# [What you need to do]
1. Using the text about Taro and Capa, decide whether each statement agrees with it: (a) The last surviving image by Taro from March 1937 shows the Arganda Bridge near Guadalajara. (b) Ted Allan is described as a young American writer. (c) In French, copain means the person who has your back. Answer yes or no for each, quoting the deciding words from the text.
2. Print a section of the text about Taro and Capa without changes, beginning at the words "The young Canadian" and stopping after "in April 1937.".

# [Extracted text]
--
During this time, Taro begins to tell others that she and Capa are back to being copains—companions, buddies, friends. Her choice of words may be not just about Capa but more about herself and her need to be separate, not in the shadow of any man, especially one who is gaining such a reputation. Taro is doing something utterly new—working as a female photographer in a war zone, typically a man’s world. She cuts a very unusual figure, and her use of the word copain may simply be a way of drawing a line around herself, declaring herself not “owned” by any man. Or maybe it’s a way of flirting with men, hinting that she is available, to get what she needs: a ride to the front or a tip on the site of the next battle. In many ways Capa and Taro are growing up and into their new roles. They were each other’s early loves and helped each other to create new identities, but now they are starting to become seasoned professionals. And with that come the inevitable strains.
Very few images or negatives of Taro’s remain from March 1937. The last image is of the Arganda Bridge near Guadalajara, where the Republican army battled Mussolini’s Italian soldiers.
The young Canadian writer Ted Allan is smitten with Taro, following her around, pleased when she flirts with him. He begins to conjure up the fantasy that they can be together. If Capa is only her copain, he thinks, then there’s room for him.
Soldiers on the Jarama front eating, taken by Taro in April 1937.
In March, Taro, shooting from a low angle, captures the “general mobilization” in which recruits look like statues, heroes of the Left. Yet compared to the Nazi soldiers (as seen on the Vu cover, page 68), they look remarkably disordered and even amateurish.
This may be a misunderstanding on Allan’s part. Copain, in French, means the person who has your back, whom you can count on within the swirl of a larger group of close comrades. In the atmosphere of the Left, men and women are seeking new kinds of relationships where equality is paramount. Equality between men and women is, after all, one of the great promises of the revolution. Taro, with her bobbed hair, her declaration of independence, is most definitely in the mold of the New Woman. Just as she and Capa reinvented themselves from refugees to photographers with brand-new names, they are also asserting a new kind of modern relationship, one where they depend on each other as equals but can also be free.
--
# [Information supplied]
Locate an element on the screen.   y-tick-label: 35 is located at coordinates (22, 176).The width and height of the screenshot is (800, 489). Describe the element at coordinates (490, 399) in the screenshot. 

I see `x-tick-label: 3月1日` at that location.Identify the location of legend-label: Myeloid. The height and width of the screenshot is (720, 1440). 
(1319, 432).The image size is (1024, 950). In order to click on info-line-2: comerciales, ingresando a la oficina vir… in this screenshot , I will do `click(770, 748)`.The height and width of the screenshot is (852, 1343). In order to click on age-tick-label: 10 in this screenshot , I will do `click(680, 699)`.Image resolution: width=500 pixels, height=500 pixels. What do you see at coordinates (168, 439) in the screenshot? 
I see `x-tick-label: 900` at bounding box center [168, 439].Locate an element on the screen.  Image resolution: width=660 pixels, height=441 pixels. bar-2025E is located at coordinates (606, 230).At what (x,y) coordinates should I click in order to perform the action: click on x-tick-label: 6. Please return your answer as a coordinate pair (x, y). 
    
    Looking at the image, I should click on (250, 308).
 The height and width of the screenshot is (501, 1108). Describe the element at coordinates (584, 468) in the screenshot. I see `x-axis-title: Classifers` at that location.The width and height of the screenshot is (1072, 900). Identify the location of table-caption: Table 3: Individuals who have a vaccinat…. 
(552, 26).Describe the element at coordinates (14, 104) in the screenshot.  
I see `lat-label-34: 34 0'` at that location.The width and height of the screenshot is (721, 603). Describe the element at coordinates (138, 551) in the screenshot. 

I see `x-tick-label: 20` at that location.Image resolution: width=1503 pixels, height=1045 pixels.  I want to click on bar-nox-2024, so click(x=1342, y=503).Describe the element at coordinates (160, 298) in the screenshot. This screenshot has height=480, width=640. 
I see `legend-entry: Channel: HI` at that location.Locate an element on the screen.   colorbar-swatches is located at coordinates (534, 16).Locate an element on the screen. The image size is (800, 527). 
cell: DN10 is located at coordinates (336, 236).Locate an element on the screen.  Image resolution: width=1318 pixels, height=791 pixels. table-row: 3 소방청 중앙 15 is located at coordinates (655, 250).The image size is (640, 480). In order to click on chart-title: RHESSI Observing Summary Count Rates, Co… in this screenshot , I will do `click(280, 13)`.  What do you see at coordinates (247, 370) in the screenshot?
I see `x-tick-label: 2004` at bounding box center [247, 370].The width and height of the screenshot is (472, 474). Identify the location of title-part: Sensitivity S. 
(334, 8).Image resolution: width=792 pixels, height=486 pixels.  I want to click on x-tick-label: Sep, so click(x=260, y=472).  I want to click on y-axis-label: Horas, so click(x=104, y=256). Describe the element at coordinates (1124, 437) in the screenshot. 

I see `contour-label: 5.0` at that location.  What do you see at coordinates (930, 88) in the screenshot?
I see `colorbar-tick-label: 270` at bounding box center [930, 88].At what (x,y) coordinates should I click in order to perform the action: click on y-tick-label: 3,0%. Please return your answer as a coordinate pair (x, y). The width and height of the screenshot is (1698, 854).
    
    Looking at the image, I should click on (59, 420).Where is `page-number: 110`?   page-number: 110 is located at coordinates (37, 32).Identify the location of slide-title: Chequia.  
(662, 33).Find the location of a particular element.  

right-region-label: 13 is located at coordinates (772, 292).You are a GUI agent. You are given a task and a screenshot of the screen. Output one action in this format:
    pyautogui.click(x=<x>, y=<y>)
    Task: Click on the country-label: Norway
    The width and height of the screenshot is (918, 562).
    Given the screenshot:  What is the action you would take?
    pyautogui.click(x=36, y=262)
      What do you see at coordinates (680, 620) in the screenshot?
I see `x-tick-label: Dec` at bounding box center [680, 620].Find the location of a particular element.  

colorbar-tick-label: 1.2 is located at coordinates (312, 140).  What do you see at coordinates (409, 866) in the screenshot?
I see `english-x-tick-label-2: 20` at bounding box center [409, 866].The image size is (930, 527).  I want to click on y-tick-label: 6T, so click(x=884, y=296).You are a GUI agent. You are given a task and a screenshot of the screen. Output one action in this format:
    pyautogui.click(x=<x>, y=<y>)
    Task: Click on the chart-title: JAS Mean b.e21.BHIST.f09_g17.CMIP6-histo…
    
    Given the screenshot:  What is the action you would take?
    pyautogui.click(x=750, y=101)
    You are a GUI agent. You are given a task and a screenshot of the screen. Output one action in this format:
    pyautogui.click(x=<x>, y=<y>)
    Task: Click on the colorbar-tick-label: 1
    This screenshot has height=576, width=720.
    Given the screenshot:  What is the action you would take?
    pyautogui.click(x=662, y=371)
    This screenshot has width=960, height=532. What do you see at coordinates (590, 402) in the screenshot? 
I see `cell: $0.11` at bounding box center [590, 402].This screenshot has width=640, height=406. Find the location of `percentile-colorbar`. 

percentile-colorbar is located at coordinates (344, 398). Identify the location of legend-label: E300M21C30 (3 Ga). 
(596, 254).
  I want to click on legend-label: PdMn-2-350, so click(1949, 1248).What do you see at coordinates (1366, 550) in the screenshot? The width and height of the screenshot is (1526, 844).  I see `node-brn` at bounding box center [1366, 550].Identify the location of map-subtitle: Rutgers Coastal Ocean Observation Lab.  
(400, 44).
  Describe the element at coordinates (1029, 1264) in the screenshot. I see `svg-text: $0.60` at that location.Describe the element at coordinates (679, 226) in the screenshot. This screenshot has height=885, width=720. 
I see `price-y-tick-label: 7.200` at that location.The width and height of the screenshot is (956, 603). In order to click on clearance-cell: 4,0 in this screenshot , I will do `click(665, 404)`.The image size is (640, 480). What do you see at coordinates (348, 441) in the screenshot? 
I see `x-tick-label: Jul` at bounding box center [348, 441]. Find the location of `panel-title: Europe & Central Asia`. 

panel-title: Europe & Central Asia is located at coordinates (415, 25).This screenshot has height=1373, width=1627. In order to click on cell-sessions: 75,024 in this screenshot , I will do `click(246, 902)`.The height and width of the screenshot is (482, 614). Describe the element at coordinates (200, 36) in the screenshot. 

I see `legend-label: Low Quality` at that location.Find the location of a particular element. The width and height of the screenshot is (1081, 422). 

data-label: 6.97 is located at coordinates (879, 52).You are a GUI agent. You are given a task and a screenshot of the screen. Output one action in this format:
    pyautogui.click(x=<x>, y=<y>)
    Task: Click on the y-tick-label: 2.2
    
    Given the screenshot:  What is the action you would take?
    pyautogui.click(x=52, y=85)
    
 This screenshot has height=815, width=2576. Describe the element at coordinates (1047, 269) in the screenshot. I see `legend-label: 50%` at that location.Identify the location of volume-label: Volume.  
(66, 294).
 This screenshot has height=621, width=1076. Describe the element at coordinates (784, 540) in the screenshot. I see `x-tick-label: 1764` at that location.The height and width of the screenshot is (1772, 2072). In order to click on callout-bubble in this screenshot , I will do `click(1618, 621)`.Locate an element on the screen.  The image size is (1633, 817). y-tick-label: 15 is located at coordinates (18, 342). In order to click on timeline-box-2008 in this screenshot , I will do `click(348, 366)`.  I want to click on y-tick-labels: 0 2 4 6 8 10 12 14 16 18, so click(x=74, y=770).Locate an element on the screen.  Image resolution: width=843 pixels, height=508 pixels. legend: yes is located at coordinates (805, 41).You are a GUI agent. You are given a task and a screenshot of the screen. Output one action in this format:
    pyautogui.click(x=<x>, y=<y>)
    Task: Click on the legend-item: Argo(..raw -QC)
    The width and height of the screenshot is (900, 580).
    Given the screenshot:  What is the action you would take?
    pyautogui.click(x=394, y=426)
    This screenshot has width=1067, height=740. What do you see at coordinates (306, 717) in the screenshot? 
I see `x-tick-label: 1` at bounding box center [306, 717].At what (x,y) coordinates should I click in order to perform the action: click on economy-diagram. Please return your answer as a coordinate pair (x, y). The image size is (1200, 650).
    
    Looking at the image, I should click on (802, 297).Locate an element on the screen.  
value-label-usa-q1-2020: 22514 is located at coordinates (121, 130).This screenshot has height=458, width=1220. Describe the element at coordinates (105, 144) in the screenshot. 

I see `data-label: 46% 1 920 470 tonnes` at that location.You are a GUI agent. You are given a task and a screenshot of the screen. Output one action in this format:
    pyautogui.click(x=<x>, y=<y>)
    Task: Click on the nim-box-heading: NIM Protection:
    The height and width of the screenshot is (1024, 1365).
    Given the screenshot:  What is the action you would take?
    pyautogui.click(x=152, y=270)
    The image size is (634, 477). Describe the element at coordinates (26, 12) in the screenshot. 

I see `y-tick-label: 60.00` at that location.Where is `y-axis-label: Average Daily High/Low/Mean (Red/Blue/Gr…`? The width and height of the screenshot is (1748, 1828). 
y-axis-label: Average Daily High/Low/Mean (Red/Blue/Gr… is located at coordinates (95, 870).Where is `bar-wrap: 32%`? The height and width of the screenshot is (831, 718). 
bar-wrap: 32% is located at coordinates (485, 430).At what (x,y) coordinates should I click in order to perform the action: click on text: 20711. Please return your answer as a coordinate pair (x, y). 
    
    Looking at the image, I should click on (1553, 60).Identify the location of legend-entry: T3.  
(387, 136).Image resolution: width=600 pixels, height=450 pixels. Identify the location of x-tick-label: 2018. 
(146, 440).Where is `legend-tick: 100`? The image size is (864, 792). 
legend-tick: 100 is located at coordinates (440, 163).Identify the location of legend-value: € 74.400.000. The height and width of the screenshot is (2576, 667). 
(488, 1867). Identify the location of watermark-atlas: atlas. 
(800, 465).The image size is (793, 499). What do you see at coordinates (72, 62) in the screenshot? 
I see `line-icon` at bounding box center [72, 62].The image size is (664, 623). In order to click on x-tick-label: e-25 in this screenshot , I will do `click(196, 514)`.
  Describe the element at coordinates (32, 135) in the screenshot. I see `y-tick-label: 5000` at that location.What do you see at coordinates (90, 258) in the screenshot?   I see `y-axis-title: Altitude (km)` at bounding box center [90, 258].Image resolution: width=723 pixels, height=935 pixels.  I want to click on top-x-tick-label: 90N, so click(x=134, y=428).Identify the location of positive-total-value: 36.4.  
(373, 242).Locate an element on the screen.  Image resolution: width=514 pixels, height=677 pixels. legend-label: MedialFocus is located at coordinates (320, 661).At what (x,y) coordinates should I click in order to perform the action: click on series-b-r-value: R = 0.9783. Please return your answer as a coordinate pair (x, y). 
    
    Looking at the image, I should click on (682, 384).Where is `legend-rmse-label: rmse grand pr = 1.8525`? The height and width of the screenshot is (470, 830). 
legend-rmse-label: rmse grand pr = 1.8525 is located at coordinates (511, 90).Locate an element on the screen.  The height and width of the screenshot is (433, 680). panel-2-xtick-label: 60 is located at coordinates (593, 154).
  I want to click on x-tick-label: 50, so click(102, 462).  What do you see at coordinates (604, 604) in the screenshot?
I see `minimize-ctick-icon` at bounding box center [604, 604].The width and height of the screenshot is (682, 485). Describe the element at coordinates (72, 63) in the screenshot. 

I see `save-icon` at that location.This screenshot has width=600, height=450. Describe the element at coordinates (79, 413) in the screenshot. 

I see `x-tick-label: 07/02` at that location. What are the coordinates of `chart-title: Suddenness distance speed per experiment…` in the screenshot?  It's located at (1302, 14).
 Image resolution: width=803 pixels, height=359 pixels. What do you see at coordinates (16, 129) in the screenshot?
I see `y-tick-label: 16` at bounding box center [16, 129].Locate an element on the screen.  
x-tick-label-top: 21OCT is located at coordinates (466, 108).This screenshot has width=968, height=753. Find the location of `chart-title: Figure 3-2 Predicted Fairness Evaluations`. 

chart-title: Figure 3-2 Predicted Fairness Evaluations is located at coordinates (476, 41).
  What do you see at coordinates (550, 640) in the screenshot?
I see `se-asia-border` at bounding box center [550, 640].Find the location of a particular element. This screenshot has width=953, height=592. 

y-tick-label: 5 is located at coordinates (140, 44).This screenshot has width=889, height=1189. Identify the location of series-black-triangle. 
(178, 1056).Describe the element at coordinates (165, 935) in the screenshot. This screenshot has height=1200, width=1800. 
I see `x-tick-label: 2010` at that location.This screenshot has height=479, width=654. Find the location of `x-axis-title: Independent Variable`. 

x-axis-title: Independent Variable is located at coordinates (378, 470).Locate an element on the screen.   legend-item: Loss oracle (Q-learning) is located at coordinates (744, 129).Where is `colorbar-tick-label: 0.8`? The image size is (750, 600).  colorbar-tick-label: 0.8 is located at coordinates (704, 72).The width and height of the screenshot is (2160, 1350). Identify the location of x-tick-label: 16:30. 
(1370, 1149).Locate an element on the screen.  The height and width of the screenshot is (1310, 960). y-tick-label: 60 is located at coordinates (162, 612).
--
# [Task solutions]
1.
(a) Yes: "The last image is of the Arganda Bridge near Guadalajara."
(b) No: "The young Canadian writer Ted Allan is smitten with Taro."
(c) Yes: "Copain, in French, means the person who has your back."

2.
The young Canadian writer Ted Allan is smitten with Taro, following her around, pleased when she flirts with him. He begins to conjure up the fantasy that they can be together. If Capa is only her copain, he thinks, then there’s room for him.
Soldiers on the Jarama front eating, taken by Taro in April 1937.